Tuesday, July 08, 2008

Blood Money

Augh. One step forward, fifty steps back. I am feeling a bit discouraged right now. Why did we decide that money is adequate compensation for pain? I know someone who bought an RV with their residential school settlement. I know someone who bought hookers and mouthwash with their residential school settlement. I need balance. Sometimes I wish that I didn't love the people that I love. I would then be without love, and I guess that wouldn't make me feel any more balanced. Would life be any easier if I felt drawn to care for middle-class stay at home moms? I wish I could find reprieve from my life for just a little while. I guess that's what dancing and sewing machines are for.

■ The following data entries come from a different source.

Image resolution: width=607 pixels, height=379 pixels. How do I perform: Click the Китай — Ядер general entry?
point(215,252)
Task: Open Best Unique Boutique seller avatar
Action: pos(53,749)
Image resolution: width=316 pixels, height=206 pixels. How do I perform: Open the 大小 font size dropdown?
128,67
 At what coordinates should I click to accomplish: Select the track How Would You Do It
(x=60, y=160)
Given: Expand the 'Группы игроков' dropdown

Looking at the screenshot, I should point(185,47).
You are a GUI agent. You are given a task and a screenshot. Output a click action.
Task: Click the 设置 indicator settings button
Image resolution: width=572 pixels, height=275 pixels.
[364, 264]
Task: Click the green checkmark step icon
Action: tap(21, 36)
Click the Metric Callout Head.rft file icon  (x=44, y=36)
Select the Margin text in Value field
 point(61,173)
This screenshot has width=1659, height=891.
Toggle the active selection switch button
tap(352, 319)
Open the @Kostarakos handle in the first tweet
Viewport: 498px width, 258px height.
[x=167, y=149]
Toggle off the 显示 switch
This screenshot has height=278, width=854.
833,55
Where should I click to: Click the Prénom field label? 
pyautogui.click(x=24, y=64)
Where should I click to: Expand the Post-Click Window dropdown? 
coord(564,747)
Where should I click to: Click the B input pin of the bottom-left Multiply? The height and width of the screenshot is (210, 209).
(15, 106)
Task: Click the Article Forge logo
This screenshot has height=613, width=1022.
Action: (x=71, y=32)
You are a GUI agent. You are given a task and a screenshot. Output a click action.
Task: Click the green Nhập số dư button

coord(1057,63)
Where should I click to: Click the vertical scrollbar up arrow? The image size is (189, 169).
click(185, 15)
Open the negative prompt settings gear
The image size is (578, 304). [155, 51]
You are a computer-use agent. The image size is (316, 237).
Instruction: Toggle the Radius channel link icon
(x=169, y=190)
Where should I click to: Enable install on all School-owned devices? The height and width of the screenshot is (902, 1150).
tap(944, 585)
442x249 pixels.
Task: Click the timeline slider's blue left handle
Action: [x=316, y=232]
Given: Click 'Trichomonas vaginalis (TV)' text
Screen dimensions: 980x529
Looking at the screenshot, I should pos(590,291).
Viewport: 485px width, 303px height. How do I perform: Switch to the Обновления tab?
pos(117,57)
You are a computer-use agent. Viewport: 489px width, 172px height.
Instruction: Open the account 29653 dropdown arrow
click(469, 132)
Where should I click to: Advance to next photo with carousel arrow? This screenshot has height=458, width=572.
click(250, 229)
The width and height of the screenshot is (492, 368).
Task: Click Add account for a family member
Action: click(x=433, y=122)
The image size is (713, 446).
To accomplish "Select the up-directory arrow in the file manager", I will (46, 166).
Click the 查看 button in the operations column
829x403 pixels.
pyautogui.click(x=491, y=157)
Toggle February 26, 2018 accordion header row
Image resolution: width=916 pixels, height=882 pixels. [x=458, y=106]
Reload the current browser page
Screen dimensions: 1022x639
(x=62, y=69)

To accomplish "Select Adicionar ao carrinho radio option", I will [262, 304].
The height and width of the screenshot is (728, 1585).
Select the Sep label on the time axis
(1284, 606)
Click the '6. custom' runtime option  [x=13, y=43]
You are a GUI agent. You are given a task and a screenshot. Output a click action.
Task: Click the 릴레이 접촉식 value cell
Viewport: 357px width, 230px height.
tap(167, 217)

I know life isn't about being easy but why does it have to be so much about pain?

3 comments:

kelseydawn said...

dear angie,

are you going to be in vermilion during the fair?
if you are i think we should go for lunch or tea or milkshakes or something. basically i am asking you on a date.

from,
kelsey

ms. maybe said...

A date, hey? I've heard of the concept... I WILL be around for the fair (when I'm not reunion-ing with my former classmates). And we SHOULD hang out. Maybe even do some dancing????

kelseydawn said...

yea.. i've learned something about myself over the past few years regarding dancing at fair; i am almost all talk and practically no action.